**PROBLEM**
Nothing but the lines below between the line holding "has height=475, width=600." and the line holding "You are a computer-use agent. Image", inclusive, should appear in the answer, each set down exactly.

DATA FOR THIS EXERCISE below:

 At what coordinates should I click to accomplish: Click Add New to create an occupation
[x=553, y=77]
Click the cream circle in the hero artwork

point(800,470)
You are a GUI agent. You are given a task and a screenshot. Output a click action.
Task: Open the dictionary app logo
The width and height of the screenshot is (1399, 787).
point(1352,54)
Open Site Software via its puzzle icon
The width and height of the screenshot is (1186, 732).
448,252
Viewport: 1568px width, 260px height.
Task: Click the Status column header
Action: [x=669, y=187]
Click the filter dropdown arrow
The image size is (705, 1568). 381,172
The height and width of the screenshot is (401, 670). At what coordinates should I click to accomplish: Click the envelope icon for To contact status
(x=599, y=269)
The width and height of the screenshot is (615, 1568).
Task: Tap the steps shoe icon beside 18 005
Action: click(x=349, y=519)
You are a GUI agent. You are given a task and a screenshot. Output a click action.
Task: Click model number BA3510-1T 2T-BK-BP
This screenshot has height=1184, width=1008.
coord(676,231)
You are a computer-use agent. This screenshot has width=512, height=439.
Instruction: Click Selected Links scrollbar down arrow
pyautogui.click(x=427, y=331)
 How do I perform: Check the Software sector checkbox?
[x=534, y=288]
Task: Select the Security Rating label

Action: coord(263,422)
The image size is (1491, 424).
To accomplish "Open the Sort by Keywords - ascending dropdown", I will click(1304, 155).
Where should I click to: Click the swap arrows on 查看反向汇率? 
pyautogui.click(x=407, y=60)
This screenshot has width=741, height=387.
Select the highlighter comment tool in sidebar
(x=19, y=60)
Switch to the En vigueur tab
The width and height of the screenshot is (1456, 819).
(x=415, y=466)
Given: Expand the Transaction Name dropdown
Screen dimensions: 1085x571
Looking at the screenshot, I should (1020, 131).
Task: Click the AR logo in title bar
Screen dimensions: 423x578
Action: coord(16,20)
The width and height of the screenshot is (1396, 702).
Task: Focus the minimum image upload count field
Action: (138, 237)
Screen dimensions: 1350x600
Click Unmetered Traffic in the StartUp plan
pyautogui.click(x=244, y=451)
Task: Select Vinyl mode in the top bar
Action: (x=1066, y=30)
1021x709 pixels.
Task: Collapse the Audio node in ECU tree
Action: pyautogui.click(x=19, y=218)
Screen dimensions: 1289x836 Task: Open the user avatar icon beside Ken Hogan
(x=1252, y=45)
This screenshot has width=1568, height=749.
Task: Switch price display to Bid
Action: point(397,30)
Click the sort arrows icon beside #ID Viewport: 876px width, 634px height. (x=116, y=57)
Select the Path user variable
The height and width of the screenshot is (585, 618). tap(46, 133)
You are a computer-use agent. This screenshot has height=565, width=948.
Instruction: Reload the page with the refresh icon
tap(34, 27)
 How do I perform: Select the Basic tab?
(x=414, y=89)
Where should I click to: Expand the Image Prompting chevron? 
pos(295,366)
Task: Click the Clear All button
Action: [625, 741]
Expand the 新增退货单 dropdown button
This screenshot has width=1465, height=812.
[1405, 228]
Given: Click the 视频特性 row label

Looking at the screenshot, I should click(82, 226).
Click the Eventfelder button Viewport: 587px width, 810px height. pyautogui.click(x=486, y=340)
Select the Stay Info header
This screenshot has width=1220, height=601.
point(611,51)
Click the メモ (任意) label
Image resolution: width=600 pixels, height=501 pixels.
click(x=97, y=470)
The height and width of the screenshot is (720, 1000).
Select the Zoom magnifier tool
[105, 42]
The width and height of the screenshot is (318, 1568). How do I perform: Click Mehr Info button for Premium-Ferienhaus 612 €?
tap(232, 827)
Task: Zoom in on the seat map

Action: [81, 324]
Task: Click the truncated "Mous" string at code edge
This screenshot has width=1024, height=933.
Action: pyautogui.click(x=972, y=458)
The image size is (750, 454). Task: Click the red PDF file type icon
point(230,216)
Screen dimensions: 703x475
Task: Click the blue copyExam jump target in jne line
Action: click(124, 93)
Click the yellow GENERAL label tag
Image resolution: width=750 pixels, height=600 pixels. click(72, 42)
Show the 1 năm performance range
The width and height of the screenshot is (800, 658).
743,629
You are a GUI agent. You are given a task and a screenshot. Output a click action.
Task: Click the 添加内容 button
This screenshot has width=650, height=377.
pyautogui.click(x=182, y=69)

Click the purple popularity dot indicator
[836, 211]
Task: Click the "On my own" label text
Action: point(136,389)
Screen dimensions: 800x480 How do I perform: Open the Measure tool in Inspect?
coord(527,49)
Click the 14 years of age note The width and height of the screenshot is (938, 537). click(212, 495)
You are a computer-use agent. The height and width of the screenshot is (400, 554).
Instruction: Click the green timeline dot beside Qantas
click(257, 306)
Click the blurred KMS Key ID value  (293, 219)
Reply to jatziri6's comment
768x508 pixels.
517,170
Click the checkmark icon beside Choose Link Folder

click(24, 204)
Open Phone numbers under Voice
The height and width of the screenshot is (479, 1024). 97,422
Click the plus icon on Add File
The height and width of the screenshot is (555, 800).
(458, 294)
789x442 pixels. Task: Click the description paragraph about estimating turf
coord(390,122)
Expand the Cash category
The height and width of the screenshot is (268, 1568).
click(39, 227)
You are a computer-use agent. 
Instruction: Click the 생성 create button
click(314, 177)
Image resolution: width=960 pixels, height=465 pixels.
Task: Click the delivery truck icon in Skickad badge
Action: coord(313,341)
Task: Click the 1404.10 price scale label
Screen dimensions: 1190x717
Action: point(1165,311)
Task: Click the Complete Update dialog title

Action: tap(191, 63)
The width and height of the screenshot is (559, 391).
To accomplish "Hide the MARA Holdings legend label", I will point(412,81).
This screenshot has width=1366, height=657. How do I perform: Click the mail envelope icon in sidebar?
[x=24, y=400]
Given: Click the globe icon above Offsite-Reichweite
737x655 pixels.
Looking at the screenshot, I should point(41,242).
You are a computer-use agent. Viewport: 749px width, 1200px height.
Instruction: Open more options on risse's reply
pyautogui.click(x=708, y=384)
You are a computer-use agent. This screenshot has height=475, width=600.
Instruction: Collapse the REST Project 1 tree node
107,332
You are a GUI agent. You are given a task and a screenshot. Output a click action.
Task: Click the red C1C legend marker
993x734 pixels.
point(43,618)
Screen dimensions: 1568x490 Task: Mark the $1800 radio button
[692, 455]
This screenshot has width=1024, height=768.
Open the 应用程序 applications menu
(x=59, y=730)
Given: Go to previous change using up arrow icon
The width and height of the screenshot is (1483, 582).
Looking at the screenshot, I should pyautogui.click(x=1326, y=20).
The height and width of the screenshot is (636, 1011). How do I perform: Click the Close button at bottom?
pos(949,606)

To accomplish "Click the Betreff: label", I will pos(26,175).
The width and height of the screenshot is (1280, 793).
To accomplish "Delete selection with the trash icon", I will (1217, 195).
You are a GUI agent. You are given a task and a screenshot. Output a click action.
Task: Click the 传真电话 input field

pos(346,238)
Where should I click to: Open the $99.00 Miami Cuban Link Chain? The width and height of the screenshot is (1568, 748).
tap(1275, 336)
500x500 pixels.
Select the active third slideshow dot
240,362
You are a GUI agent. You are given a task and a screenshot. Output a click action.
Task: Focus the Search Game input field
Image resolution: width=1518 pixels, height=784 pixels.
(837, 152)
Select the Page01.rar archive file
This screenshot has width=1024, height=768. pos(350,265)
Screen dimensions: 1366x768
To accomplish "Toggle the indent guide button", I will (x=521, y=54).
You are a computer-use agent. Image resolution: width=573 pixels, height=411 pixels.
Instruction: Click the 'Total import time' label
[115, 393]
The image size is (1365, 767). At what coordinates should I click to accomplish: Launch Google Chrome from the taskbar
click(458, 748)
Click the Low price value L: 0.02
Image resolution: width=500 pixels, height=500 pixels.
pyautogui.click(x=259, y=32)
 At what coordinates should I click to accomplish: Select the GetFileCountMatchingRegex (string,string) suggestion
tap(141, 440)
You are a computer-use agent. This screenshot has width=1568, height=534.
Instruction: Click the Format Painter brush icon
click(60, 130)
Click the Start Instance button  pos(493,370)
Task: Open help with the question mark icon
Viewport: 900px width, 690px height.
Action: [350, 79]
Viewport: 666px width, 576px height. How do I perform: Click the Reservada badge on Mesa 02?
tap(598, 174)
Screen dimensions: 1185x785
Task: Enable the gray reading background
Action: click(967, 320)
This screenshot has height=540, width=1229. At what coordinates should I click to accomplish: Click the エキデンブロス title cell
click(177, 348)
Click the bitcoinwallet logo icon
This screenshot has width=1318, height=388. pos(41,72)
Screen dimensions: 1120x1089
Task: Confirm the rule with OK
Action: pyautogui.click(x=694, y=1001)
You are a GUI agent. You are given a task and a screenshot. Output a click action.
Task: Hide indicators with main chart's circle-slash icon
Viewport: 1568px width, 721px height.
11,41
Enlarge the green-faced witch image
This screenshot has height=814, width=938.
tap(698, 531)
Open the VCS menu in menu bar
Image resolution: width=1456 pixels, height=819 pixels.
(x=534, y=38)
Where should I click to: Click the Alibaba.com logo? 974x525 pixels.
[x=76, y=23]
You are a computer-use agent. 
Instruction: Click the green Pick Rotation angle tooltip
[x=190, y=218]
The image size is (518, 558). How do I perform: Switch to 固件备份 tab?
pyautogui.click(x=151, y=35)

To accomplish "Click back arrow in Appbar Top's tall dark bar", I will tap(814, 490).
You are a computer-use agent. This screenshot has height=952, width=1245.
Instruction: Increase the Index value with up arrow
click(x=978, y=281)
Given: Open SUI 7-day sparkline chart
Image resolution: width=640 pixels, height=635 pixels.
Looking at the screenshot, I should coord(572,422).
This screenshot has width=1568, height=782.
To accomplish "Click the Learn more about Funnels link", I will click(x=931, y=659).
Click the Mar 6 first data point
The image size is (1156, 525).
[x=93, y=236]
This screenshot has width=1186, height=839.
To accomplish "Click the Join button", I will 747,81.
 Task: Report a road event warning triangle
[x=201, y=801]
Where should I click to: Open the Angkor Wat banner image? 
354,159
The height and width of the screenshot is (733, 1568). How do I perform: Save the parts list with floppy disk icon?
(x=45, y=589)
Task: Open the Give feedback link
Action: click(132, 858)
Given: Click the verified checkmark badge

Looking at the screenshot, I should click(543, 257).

End of DATA FOR THIS EXERCISE.

**THE ANSWER**
You are a computer-use agent. This screenshot has height=475, width=600.
Instruction: Collapse the REST Project 1 tree node
107,332
You are a GUI agent. You are given a task and a screenshot. Output a click action.
Task: Click the red C1C legend marker
993x734 pixels.
point(43,618)
Screen dimensions: 1568x490 Task: Mark the $1800 radio button
[692, 455]
This screenshot has width=1024, height=768.
Open the 应用程序 applications menu
(x=59, y=730)
Given: Go to previous change using up arrow icon
The width and height of the screenshot is (1483, 582).
Looking at the screenshot, I should pyautogui.click(x=1326, y=20).
The height and width of the screenshot is (636, 1011). How do I perform: Click the Close button at bottom?
pos(949,606)

To accomplish "Click the Betreff: label", I will pos(26,175).
The width and height of the screenshot is (1280, 793).
To accomplish "Delete selection with the trash icon", I will (1217, 195).
You are a GUI agent. You are given a task and a screenshot. Output a click action.
Task: Click the 传真电话 input field

pos(346,238)
Where should I click to: Open the $99.00 Miami Cuban Link Chain? The width and height of the screenshot is (1568, 748).
tap(1275, 336)
500x500 pixels.
Select the active third slideshow dot
240,362
You are a GUI agent. You are given a task and a screenshot. Output a click action.
Task: Focus the Search Game input field
Image resolution: width=1518 pixels, height=784 pixels.
(837, 152)
Select the Page01.rar archive file
This screenshot has width=1024, height=768. pos(350,265)
Screen dimensions: 1366x768
To accomplish "Toggle the indent guide button", I will (x=521, y=54).
You are a computer-use agent. Image resolution: width=573 pixels, height=411 pixels.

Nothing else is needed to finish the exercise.